- 75CL - Bottle

280€ HT
The property is bequeathed to the missionary community of the Lazarist brothers, an order founded by Saint-Vincent de Paul. Confiscated during the Revolution, the estate was sold at auction in 1792 to an entrepreneur, Martial-Victor Vaillant. His daughter passed it on in 1821 to Célestin Chiapella, whose father had moved to New Orleans at the end of the 18th century. Thanks to his family ties in Louisiana, the owner of La Mission Haut Brion, based in France, will develop trade between Bordeaux and the southern United States. His wine was then very renowned in France, the United States but also in Great Britain, where it received the Gold Medal at the Universal Exhibition in London in 1862. Sold in 1884, the estate experienced a succession of owners until its purchase in 1919 by Frédéric Otto Woltner. This renowned merchant will implement innovative processes for the time, such as vitrified steel fermentation tanks. When his descendants put it up for sale in 1983, the Dillon family, owners of Château Haut Brion since 1935, immediately purchased it.

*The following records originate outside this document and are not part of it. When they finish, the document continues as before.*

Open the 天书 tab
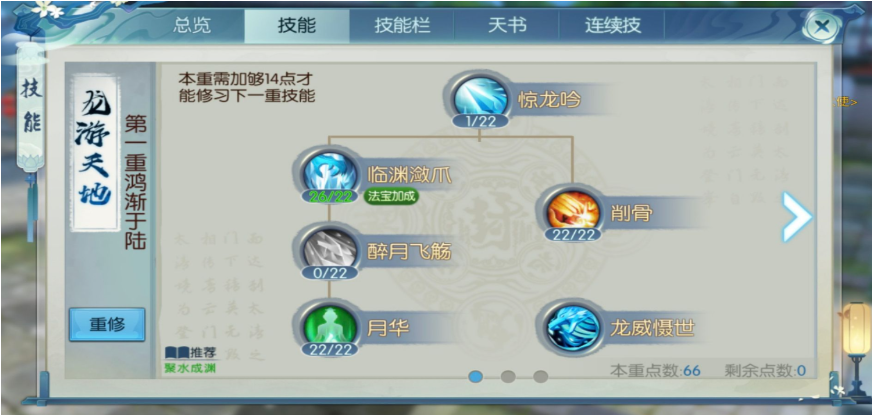This screenshot has width=872, height=415. coord(507,26)
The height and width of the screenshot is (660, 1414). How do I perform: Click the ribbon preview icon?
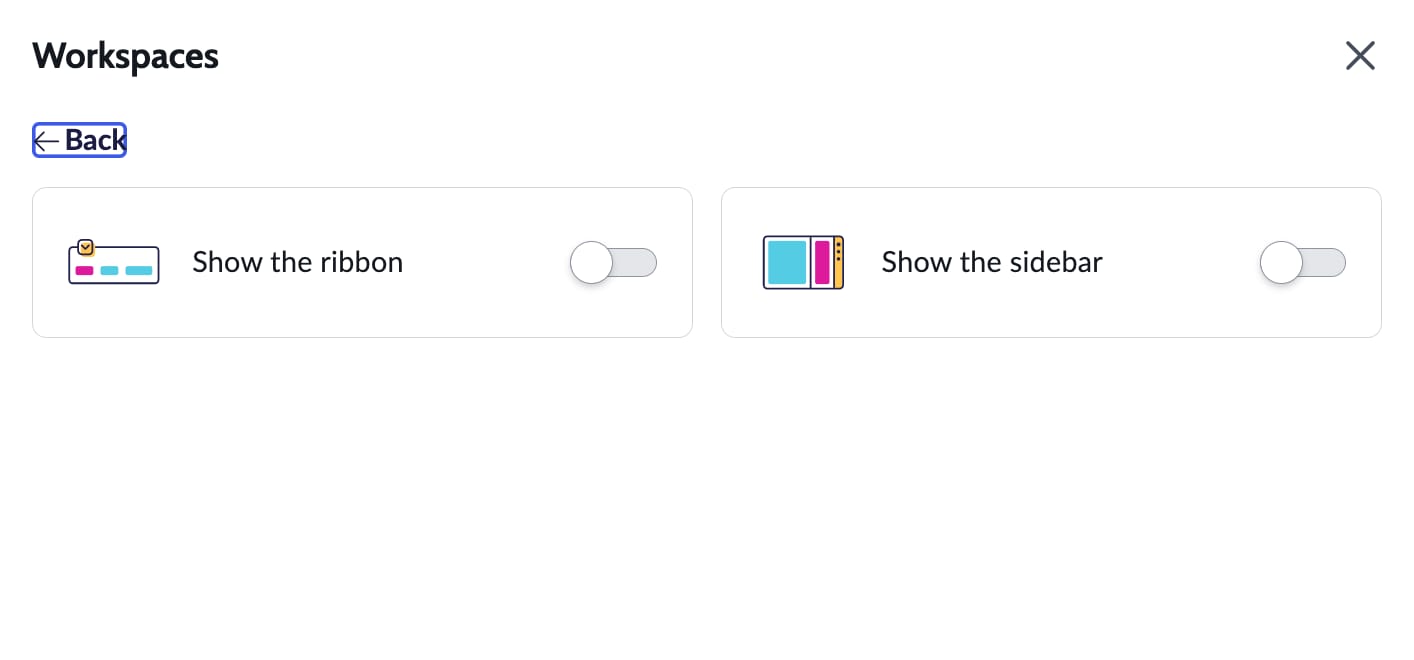click(113, 262)
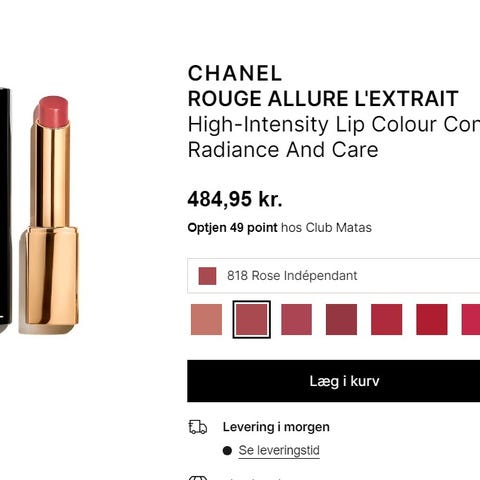Image resolution: width=480 pixels, height=480 pixels.
Task: Add product with Læg i kurv button
Action: click(334, 381)
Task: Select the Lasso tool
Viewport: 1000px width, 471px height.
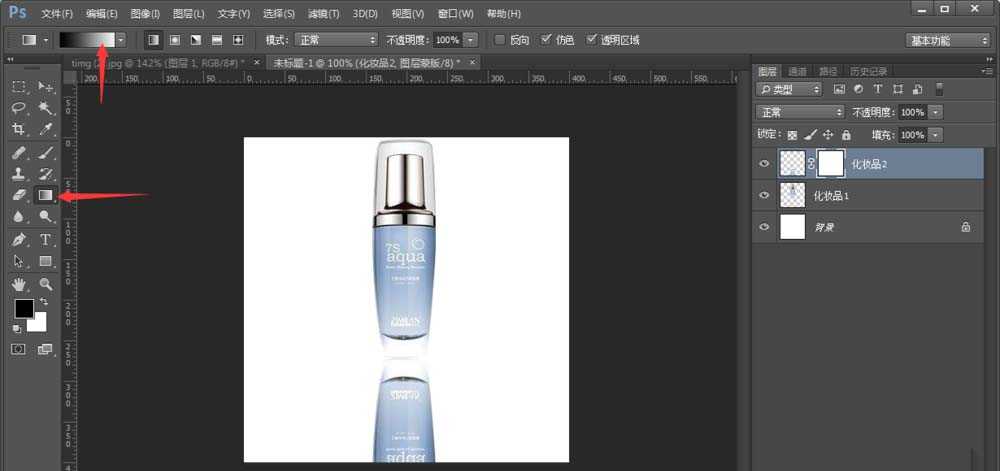Action: (x=19, y=108)
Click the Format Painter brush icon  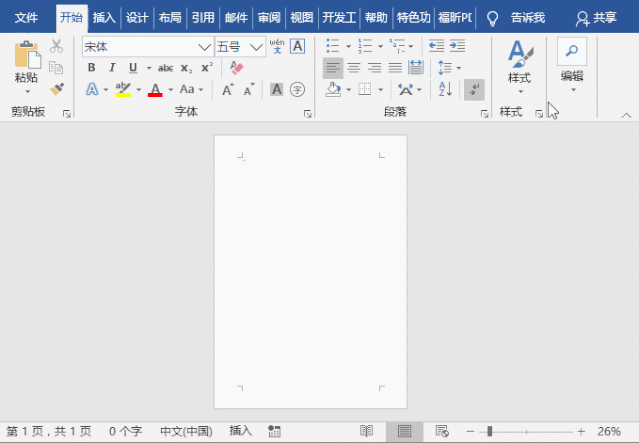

The wines of La Mission Haut Brion are distinguished by their intensity, their corpulence, their power and their great richness. With tremendous aging potential, they are magnificent, especially in old vintages. The chapel built in the 18th century by the Lazarist brothers gave its name to the estate's second wine, made from young vines whose vines do not enter into the composition of the great wine before their sixth year of harvest, at least.
The wine is composed of a majority Merlot, Cabernet-Sauvignon and Cabernet-Franc and has admirable aging potential. These previously mentioned varieties flourished on gravel soils typical of the Pessac-Léognan appellation, the origin of a material of great finesse. The berries were harvested by hand in order to be carefully sorted. Arriving at the cellar, they are destemmed in order to deliver only the quintessence of the fruit and the terroir from which they come. They are then vatted to allow fermentation to begin. The temperature is controlled there and, after two weeks, the plots are assembled using blind tastings. The wine is then aged in wood in wine barrels for around a year and a half.